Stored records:
┄┄┄┄┄┄┄┄┄┄
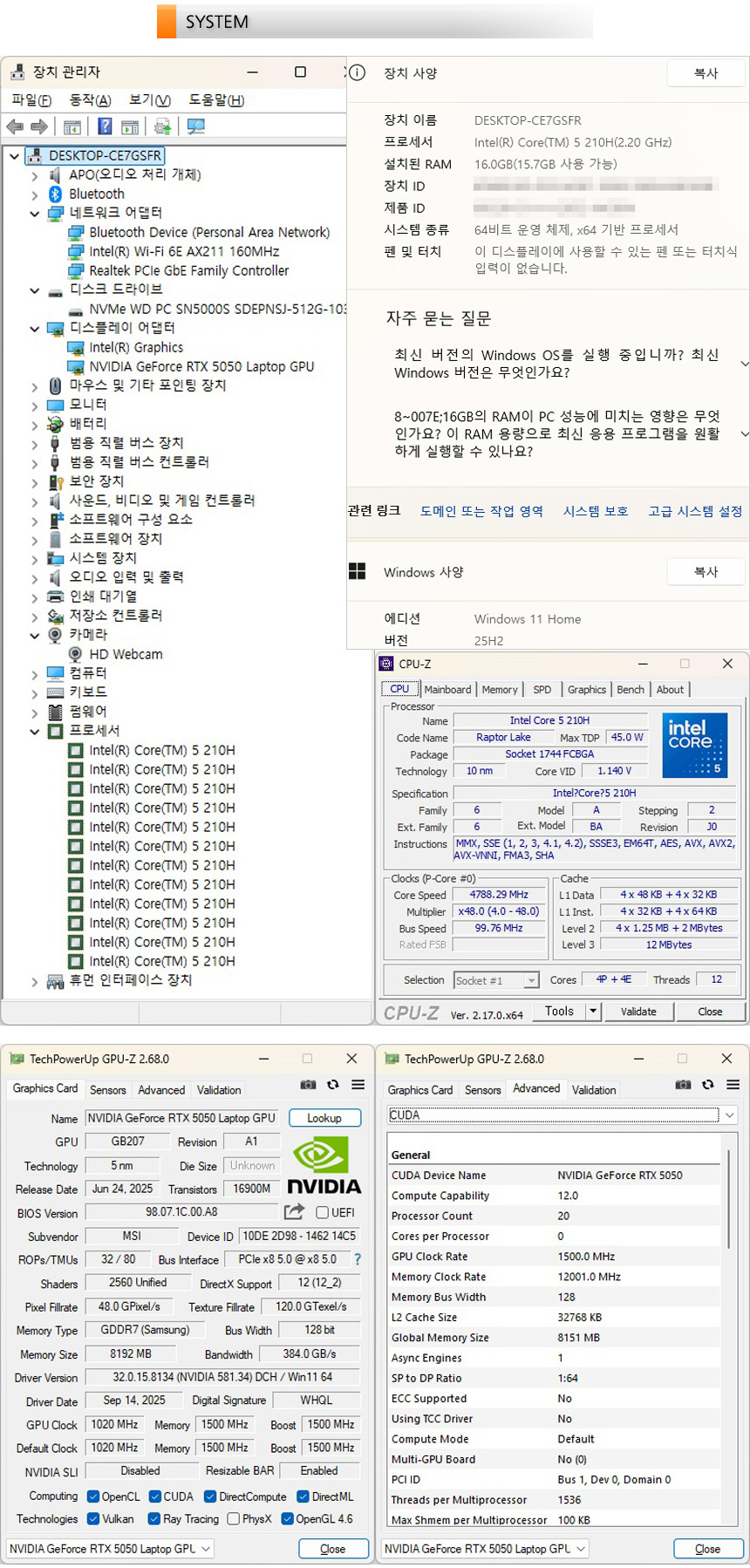Viewport: 750px width, 1568px height.
Task: Click the GPU-Z screenshot camera icon in Graphics Card window
Action: pos(308,1085)
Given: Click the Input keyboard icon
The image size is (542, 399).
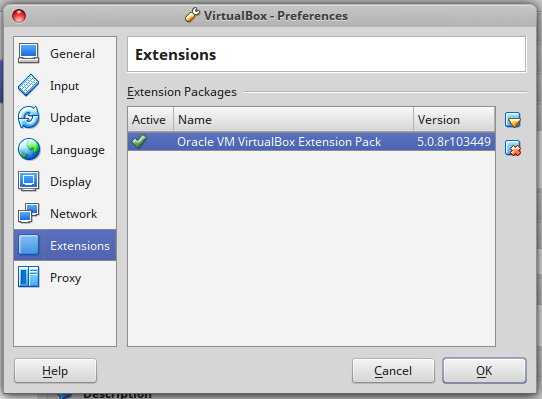Looking at the screenshot, I should (x=29, y=85).
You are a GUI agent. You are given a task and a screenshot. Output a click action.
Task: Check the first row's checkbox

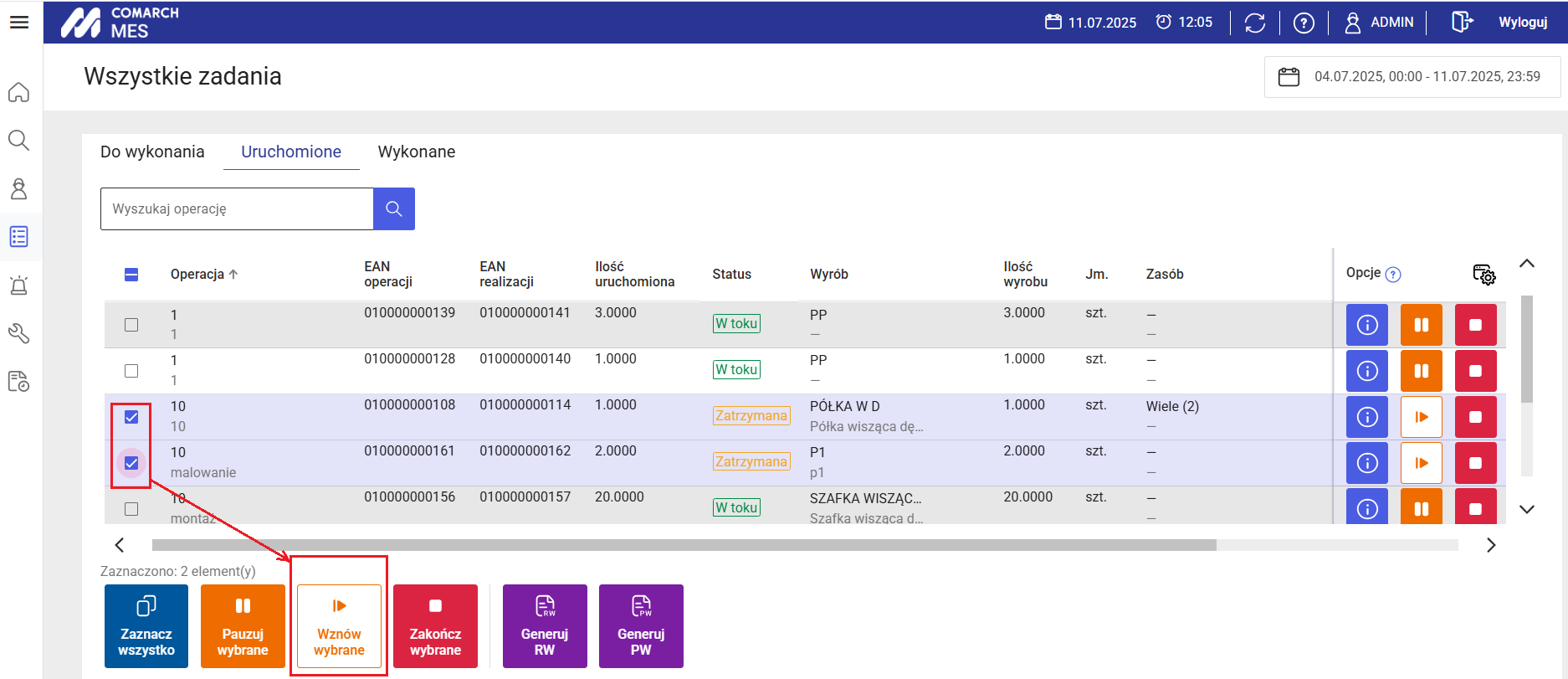[x=131, y=325]
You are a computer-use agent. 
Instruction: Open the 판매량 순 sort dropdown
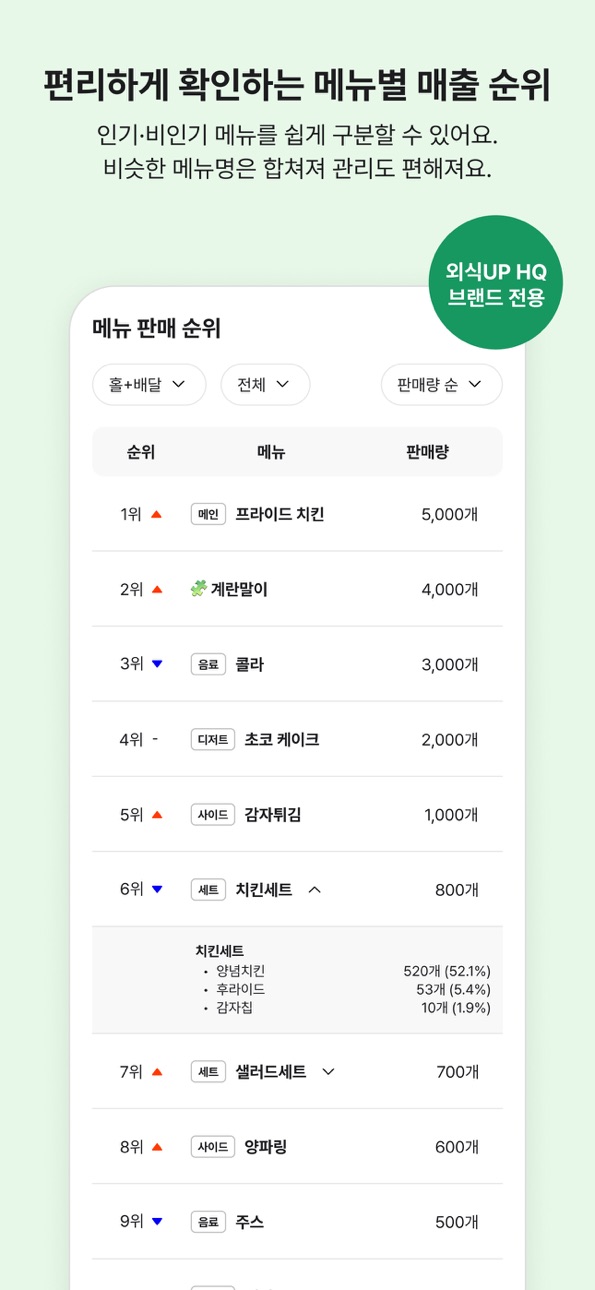(x=441, y=384)
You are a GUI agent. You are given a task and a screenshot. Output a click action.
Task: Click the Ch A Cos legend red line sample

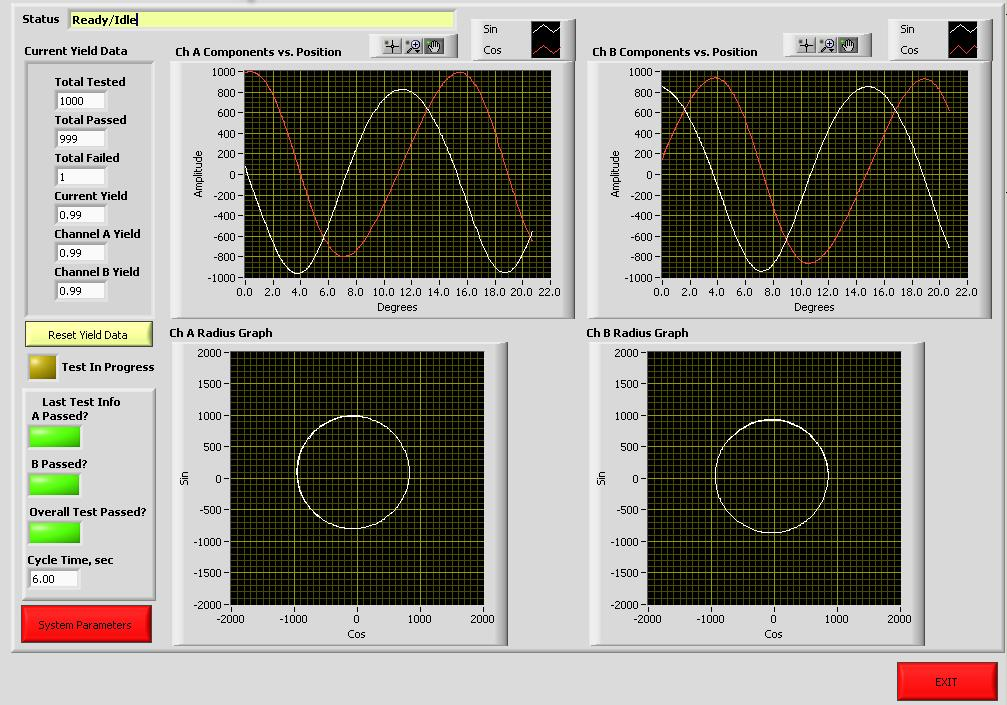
┄┄┄┄┄┄┄┄┄┄
Where the line containing "You are a computer-use agent." appears, begin copying there and continue exactly through the final line of the records; both end lines belong in the copy, pictures do not.

You are a computer-use agent. 
Instruction: Open the 판매량 순 sort dropdown
(x=441, y=384)
You are a GUI agent. You are given a task and a screenshot. Output a click action.
Task: Click the Ch A Cos legend red line sample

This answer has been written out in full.